Zwycięstwo mieszkańców. W Migowie nie będzie masztu GSM
Zwycięstwo mieszkańców gdańskiego „Migowa”. Żadnego masztu sieci GSM przy ul. Myśliwskiej nie będzie. Zaskoczeni mieszkańcy o pierwotnym rozstrzygnięciu włodarzy dowiedzieli się z rozsyłanych decyzji administracyjnych.
10.09.2015 | aktual.: 12.09.2015 10:13
- Mogę ogłosić, że inwestor już nie będzie starał się o budowę masztu telefonii przy ul. Myśliwskiej - mówi Paweł Adamowicz, prezydent Gdańska.
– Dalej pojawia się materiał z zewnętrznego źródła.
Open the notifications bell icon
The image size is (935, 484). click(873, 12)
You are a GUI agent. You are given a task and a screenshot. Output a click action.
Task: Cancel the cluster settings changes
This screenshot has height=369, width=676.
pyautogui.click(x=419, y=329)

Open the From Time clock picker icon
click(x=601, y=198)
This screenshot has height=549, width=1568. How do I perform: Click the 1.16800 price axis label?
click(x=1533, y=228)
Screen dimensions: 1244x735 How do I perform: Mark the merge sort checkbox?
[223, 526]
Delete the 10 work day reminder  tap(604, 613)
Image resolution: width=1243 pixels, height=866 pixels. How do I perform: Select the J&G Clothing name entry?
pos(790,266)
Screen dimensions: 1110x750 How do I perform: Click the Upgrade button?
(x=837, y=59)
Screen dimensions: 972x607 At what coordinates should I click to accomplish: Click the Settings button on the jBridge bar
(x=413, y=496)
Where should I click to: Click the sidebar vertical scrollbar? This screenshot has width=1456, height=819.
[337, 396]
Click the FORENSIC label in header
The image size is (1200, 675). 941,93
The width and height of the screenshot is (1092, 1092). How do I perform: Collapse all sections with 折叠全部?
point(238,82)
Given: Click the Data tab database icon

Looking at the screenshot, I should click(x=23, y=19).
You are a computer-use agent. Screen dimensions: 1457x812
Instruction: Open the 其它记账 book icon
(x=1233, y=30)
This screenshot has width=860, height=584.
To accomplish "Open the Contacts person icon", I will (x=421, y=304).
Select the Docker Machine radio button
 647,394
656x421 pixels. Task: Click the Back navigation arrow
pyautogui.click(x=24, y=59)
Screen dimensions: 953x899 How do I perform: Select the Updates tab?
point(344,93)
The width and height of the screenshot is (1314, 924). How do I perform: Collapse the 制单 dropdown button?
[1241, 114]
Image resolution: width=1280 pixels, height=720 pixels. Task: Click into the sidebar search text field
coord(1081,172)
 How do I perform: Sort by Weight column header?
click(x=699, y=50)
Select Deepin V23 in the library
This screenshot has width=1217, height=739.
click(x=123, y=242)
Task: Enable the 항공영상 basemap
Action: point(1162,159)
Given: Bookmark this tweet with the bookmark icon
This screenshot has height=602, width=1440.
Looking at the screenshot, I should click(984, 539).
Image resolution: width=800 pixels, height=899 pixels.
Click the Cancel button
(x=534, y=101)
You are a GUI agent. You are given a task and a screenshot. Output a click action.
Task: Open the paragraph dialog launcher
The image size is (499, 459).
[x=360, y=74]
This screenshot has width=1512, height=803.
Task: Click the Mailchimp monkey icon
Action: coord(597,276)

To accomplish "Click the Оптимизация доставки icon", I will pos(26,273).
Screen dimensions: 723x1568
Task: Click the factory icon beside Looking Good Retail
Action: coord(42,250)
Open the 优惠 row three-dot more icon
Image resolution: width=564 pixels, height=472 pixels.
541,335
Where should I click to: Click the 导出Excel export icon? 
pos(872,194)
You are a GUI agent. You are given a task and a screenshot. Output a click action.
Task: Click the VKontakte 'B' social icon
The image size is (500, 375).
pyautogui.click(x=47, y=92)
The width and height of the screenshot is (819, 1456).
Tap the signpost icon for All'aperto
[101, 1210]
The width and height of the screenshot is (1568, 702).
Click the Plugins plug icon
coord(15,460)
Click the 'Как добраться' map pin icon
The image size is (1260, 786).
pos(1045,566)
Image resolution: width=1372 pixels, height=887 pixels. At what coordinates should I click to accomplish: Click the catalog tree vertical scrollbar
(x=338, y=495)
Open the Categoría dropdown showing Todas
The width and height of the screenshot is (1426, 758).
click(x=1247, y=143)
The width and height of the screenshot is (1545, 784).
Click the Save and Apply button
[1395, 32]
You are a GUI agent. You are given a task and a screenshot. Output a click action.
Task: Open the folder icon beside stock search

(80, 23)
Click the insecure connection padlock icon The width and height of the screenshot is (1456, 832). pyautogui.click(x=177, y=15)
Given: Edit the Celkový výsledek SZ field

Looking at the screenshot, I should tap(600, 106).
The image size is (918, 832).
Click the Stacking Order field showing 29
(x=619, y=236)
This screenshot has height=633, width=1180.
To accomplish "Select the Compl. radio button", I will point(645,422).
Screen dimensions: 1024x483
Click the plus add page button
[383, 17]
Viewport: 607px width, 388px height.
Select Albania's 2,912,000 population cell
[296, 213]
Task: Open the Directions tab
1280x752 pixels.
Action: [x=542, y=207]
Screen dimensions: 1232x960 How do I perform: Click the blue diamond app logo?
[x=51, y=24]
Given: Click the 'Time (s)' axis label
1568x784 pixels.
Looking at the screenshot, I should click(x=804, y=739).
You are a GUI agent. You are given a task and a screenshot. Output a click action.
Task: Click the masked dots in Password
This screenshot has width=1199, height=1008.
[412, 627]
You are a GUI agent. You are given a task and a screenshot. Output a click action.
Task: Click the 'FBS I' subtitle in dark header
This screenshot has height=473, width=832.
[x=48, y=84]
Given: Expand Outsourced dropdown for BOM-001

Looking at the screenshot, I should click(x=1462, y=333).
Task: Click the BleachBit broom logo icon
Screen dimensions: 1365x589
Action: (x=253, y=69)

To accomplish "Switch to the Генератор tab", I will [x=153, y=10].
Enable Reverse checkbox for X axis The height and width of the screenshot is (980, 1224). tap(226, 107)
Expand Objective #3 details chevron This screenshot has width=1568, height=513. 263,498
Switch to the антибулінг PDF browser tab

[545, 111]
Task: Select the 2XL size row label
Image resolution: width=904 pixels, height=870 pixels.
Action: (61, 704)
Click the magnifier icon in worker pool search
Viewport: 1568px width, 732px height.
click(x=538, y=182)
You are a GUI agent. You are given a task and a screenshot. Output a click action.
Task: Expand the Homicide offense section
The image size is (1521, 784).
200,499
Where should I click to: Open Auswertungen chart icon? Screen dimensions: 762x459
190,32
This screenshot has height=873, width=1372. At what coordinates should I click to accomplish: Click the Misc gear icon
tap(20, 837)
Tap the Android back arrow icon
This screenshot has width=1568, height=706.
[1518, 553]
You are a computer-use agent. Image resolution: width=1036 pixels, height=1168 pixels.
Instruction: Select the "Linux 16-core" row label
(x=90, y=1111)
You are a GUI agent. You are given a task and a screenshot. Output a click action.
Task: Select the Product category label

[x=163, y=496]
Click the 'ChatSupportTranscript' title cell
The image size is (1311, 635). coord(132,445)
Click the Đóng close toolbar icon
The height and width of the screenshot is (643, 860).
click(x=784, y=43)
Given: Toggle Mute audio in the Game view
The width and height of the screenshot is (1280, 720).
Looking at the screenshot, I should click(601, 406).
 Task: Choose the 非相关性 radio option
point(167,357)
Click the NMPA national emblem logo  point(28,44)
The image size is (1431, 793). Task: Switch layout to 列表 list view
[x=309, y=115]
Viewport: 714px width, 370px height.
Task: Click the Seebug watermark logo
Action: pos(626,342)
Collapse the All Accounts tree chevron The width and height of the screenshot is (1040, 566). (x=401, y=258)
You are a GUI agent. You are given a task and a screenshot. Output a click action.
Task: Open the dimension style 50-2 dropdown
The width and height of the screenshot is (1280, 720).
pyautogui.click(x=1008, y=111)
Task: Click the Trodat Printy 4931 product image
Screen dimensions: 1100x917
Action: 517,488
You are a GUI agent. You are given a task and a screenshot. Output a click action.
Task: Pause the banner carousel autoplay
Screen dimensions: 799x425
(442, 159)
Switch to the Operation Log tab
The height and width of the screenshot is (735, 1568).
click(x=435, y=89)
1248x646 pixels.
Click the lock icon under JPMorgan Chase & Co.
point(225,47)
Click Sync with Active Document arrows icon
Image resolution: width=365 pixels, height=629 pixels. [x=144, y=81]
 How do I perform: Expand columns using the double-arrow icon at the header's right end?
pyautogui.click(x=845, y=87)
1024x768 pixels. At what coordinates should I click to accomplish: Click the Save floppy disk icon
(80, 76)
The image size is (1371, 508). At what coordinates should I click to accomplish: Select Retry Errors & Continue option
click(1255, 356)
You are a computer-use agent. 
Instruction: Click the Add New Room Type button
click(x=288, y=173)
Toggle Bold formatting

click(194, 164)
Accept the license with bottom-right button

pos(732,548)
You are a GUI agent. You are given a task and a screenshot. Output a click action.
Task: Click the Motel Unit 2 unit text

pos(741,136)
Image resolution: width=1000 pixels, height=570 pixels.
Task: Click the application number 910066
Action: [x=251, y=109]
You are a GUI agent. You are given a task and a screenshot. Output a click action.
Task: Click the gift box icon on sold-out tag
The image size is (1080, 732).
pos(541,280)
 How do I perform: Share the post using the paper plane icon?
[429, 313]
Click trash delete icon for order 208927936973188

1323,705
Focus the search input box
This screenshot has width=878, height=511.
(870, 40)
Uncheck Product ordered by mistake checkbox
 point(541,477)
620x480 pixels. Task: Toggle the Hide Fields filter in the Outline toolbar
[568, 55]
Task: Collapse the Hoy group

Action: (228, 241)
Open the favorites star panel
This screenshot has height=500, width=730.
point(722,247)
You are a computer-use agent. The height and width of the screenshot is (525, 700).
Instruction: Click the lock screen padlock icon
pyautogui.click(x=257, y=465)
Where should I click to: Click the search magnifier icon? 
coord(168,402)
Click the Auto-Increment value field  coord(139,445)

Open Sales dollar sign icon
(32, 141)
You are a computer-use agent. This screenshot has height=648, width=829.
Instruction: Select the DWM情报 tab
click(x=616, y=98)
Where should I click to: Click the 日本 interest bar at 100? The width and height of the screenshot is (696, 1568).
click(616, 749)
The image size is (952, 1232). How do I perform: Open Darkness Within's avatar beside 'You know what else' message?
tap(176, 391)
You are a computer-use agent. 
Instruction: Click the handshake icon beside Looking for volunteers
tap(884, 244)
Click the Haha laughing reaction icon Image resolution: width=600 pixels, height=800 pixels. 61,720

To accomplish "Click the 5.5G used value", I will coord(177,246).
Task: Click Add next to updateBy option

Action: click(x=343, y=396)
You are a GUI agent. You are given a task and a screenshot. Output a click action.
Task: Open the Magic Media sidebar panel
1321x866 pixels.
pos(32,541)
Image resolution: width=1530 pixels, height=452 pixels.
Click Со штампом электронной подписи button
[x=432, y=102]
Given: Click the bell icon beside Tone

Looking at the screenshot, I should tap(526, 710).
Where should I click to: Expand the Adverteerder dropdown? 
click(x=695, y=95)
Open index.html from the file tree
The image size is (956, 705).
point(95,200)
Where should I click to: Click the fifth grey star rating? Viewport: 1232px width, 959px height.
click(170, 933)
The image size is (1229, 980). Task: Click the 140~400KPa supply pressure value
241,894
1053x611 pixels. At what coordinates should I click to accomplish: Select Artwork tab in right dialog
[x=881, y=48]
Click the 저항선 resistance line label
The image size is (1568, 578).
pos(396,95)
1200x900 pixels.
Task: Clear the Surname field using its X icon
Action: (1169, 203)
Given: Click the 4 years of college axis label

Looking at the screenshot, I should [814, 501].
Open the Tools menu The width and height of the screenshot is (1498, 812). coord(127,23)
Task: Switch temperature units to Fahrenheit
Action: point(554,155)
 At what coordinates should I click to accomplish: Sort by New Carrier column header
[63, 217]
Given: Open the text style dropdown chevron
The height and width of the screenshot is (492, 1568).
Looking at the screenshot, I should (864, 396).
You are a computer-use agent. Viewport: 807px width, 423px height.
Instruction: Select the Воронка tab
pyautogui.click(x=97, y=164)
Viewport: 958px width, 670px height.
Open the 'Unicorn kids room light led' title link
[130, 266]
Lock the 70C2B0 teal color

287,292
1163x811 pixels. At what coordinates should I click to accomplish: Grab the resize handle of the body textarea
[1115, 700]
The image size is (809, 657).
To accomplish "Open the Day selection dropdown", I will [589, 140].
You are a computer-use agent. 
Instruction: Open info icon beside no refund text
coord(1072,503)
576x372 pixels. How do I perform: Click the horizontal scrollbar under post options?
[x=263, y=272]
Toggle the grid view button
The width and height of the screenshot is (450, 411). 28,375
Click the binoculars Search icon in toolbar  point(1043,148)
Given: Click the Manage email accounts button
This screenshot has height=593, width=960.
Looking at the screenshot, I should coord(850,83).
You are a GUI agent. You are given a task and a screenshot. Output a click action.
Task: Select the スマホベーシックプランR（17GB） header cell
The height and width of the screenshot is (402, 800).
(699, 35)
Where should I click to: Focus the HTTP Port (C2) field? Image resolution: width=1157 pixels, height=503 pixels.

O budowie masztu zrobiło się głośno pod koniec sierpnia, gdy o sprawie dowiedzieli się mieszkańcy gdańskiego Migowa. Zaskoczyła ich zarówno treść oraz forma wiadomości. O planowej budowie mieszkańcy osiedla dowiedzieli się z rozsyłanych decyzji administracyjnych. Maszt wedle planów miał stanąć raptem cztery metry od najbliższych zabudowań.
- Nie chcę anteny tak blisko domu. Nie dość, że nie wygląda to ładnie to jeszcze negatywie wpływa na zdrowie. Nikt z nami nie rozmawiał o tej inwestycji ani nie pytał o zdanie – mówiła w sierpniu Wirtualnej Polsce mieszkanka Migowa.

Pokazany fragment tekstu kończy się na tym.